** Records shown **

══════════════════════════════

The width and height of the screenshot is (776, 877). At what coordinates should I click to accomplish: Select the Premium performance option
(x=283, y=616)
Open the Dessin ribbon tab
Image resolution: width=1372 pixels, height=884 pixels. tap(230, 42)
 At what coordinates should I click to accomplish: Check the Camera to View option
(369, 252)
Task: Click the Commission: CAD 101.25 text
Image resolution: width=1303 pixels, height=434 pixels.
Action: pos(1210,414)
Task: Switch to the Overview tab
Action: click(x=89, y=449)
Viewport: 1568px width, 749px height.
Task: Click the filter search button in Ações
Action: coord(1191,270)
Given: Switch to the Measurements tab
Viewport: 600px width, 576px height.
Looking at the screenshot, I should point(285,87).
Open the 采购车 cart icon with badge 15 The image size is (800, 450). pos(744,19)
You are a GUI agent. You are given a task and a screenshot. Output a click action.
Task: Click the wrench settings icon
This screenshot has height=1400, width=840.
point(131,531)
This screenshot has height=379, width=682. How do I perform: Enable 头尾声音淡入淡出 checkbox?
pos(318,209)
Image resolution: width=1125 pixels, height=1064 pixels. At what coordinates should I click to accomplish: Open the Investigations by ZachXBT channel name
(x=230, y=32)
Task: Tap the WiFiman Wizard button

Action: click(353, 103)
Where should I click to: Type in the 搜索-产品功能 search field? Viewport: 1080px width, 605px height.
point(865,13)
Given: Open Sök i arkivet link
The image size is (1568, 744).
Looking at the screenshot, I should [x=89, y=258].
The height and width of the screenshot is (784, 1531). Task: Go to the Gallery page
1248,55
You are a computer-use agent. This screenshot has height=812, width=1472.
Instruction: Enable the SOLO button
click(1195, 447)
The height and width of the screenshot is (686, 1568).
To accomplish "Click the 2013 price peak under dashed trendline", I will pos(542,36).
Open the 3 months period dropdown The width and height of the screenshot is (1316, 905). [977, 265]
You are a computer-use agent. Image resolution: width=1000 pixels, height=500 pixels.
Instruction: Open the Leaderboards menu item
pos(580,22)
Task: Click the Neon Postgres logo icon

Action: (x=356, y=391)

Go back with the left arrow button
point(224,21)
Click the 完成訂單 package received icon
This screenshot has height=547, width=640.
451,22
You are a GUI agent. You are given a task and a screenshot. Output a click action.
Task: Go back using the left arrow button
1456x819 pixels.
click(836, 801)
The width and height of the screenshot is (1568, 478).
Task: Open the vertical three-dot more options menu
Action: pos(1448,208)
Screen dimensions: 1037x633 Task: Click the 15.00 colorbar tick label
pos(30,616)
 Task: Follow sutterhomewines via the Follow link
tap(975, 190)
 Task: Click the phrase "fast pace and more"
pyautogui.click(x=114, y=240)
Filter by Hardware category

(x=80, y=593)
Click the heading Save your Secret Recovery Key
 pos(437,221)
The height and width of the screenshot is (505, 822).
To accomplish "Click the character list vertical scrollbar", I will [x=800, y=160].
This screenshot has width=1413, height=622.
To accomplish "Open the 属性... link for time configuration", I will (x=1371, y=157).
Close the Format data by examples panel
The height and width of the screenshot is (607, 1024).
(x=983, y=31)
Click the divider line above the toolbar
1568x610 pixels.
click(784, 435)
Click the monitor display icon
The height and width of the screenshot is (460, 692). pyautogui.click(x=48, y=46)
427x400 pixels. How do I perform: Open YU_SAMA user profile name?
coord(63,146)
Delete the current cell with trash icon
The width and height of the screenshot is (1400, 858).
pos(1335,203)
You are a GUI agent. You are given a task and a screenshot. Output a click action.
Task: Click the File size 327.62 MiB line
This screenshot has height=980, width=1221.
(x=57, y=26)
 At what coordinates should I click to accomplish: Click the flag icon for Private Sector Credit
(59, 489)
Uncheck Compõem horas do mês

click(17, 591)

══════════════════════════════

** Exercise instructions **
Copy out all of the material above line for line, without changing anything.

** Worked solution **
The width and height of the screenshot is (776, 877). At what coordinates should I click to accomplish: Select the Premium performance option
(x=283, y=616)
Open the Dessin ribbon tab
Image resolution: width=1372 pixels, height=884 pixels. tap(230, 42)
 At what coordinates should I click to accomplish: Check the Camera to View option
(369, 252)
Task: Click the Commission: CAD 101.25 text
Image resolution: width=1303 pixels, height=434 pixels.
Action: pos(1210,414)
Task: Switch to the Overview tab
Action: click(x=89, y=449)
Viewport: 1568px width, 749px height.
Task: Click the filter search button in Ações
Action: coord(1191,270)
Given: Switch to the Measurements tab
Viewport: 600px width, 576px height.
Looking at the screenshot, I should point(285,87).
Open the 采购车 cart icon with badge 15 The image size is (800, 450). pos(744,19)
You are a GUI agent. You are given a task and a screenshot. Output a click action.
Task: Click the wrench settings icon
This screenshot has height=1400, width=840.
point(131,531)
This screenshot has height=379, width=682. How do I perform: Enable 头尾声音淡入淡出 checkbox?
pos(318,209)
Image resolution: width=1125 pixels, height=1064 pixels. At what coordinates should I click to accomplish: Open the Investigations by ZachXBT channel name
(x=230, y=32)
Task: Tap the WiFiman Wizard button

Action: click(353, 103)
Where should I click to: Type in the 搜索-产品功能 search field? Viewport: 1080px width, 605px height.
point(865,13)
Given: Open Sök i arkivet link
The image size is (1568, 744).
Looking at the screenshot, I should [x=89, y=258].
The height and width of the screenshot is (784, 1531). Task: Go to the Gallery page
1248,55
You are a computer-use agent. This screenshot has height=812, width=1472.
Instruction: Enable the SOLO button
click(1195, 447)
The height and width of the screenshot is (686, 1568).
To accomplish "Click the 2013 price peak under dashed trendline", I will pos(542,36).
Open the 3 months period dropdown The width and height of the screenshot is (1316, 905). [977, 265]
You are a computer-use agent. Image resolution: width=1000 pixels, height=500 pixels.
Instruction: Open the Leaderboards menu item
pos(580,22)
Task: Click the Neon Postgres logo icon

Action: (x=356, y=391)

Go back with the left arrow button
point(224,21)
Click the 完成訂單 package received icon
This screenshot has height=547, width=640.
451,22
You are a GUI agent. You are given a task and a screenshot. Output a click action.
Task: Go back using the left arrow button
1456x819 pixels.
click(836, 801)
The width and height of the screenshot is (1568, 478).
Task: Open the vertical three-dot more options menu
Action: pos(1448,208)
Screen dimensions: 1037x633 Task: Click the 15.00 colorbar tick label
pos(30,616)
 Task: Follow sutterhomewines via the Follow link
tap(975, 190)
 Task: Click the phrase "fast pace and more"
pyautogui.click(x=114, y=240)
Filter by Hardware category

(x=80, y=593)
Click the heading Save your Secret Recovery Key
 pos(437,221)
The height and width of the screenshot is (505, 822).
To accomplish "Click the character list vertical scrollbar", I will [x=800, y=160].
This screenshot has width=1413, height=622.
To accomplish "Open the 属性... link for time configuration", I will (x=1371, y=157).
Close the Format data by examples panel
The height and width of the screenshot is (607, 1024).
(x=983, y=31)
Click the divider line above the toolbar
1568x610 pixels.
click(784, 435)
Click the monitor display icon
The height and width of the screenshot is (460, 692). pyautogui.click(x=48, y=46)
427x400 pixels. How do I perform: Open YU_SAMA user profile name?
coord(63,146)
Delete the current cell with trash icon
The width and height of the screenshot is (1400, 858).
pos(1335,203)
You are a GUI agent. You are given a task and a screenshot. Output a click action.
Task: Click the File size 327.62 MiB line
This screenshot has height=980, width=1221.
(x=57, y=26)
 At what coordinates should I click to accomplish: Click the flag icon for Private Sector Credit
(59, 489)
Uncheck Compõem horas do mês

click(17, 591)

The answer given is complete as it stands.